* **Data for processing**:
=-=-=

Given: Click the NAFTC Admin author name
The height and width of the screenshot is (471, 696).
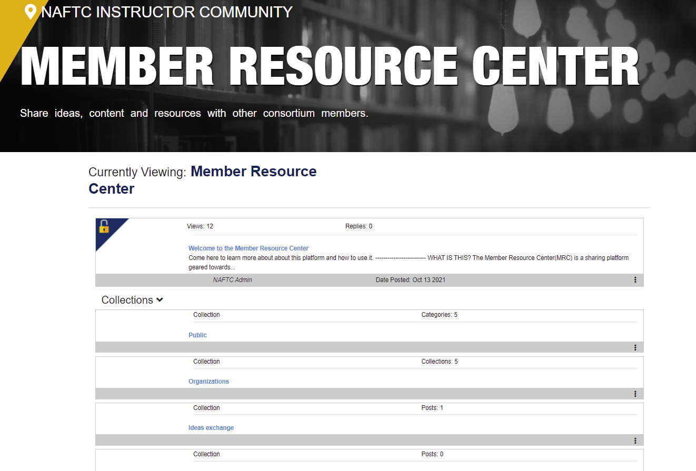Looking at the screenshot, I should pyautogui.click(x=232, y=280).
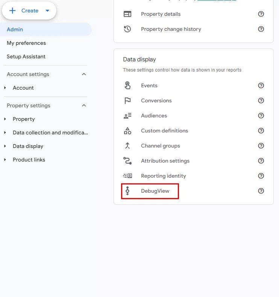The width and height of the screenshot is (279, 297).
Task: Open the Create dropdown arrow
Action: [47, 11]
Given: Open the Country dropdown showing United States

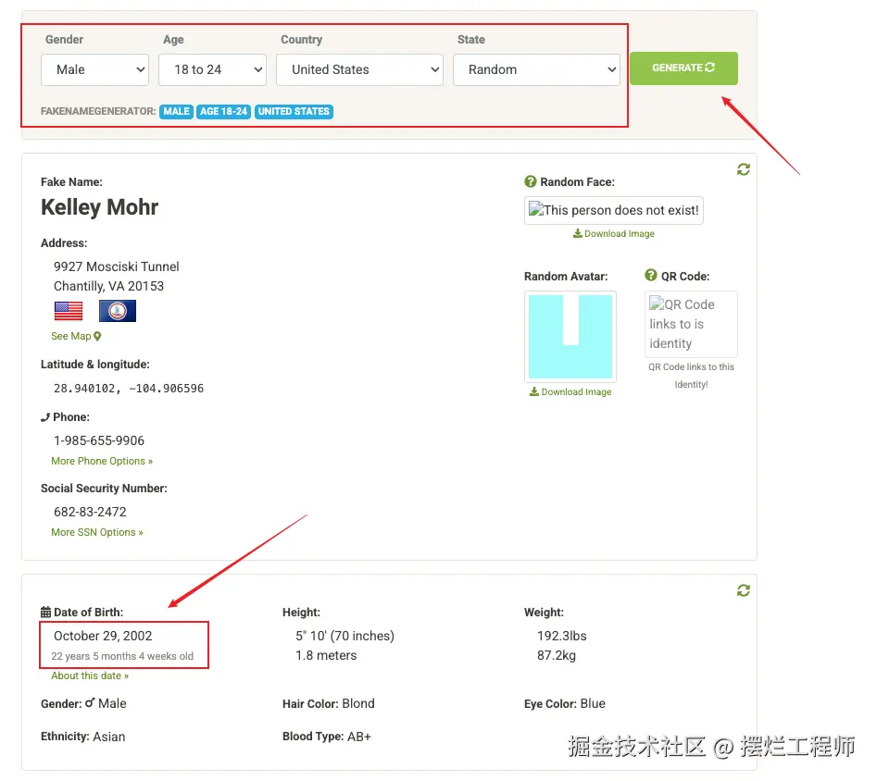Looking at the screenshot, I should tap(359, 70).
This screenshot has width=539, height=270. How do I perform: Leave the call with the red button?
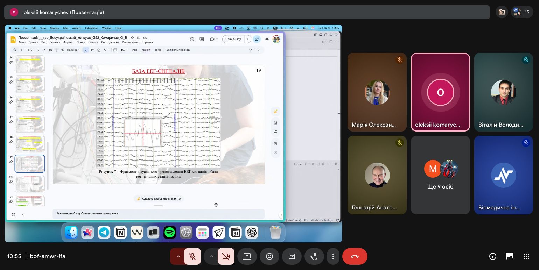point(355,256)
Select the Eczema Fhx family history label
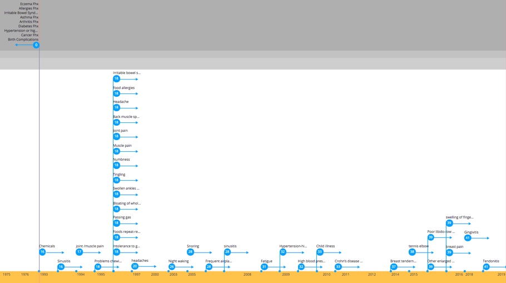The width and height of the screenshot is (506, 283). [29, 4]
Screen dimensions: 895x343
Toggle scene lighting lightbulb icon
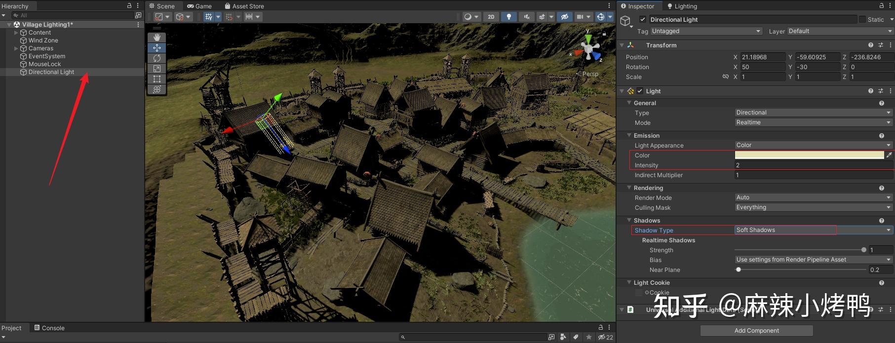509,17
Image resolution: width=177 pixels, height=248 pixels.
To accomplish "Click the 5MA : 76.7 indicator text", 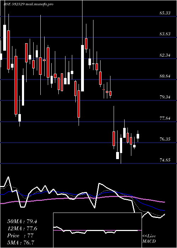I will [21, 243].
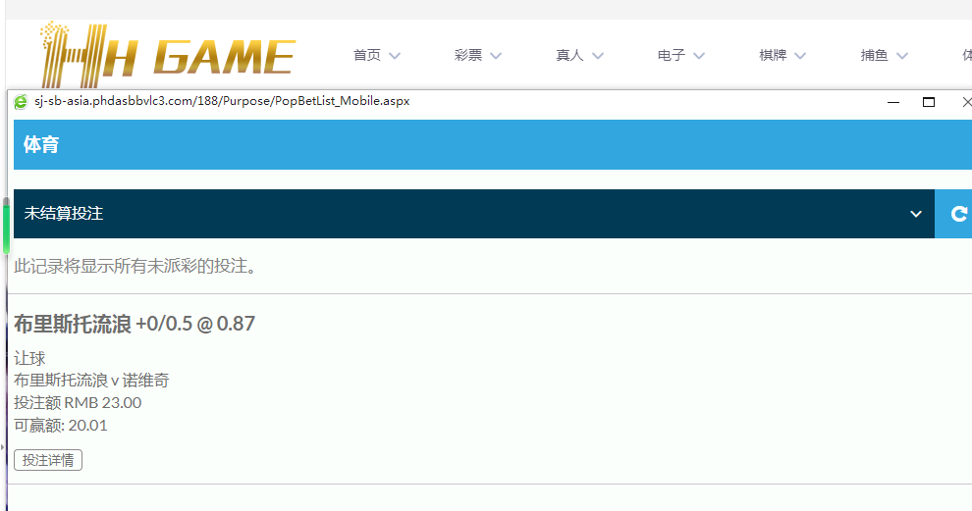Select the 棋牌 menu item

pyautogui.click(x=773, y=56)
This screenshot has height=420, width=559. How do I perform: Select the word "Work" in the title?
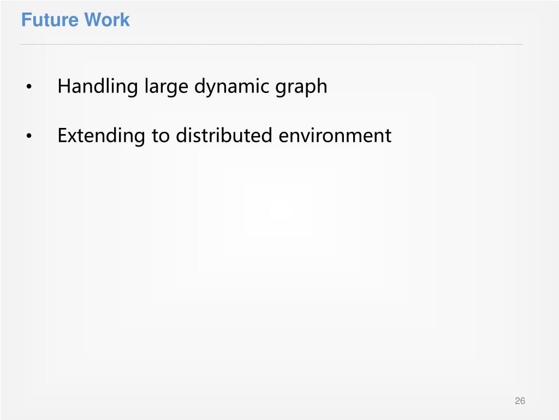(107, 20)
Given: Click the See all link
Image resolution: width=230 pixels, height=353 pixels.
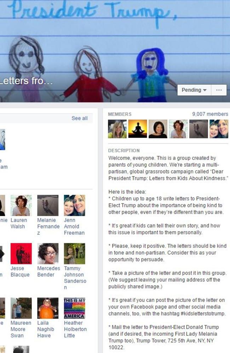Looking at the screenshot, I should 80,118.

=-=-=

* **Prompt**: Please output the listing above exactly from its first line through the line with "Image resolution: width=177", both included, and nothing beyond that line. Omit pictures.

* **Reply to the task**:
Given: Click the NAFTC Admin author name
The height and width of the screenshot is (471, 696).
Looking at the screenshot, I should pyautogui.click(x=232, y=280).
The width and height of the screenshot is (279, 297).
Task: Open the Create dropdown arrow
Action: [47, 11]
Given: Open the Country dropdown showing United States

Looking at the screenshot, I should tap(359, 70).
This screenshot has width=539, height=270. How do I perform: Leave the call with the red button?
point(355,256)
Select the Eczema Fhx family history label
The width and height of the screenshot is (506, 283). [29, 4]
Screen dimensions: 895x343
Toggle scene lighting lightbulb icon
509,17
Image resolution: width=177 pixels, height=248 pixels.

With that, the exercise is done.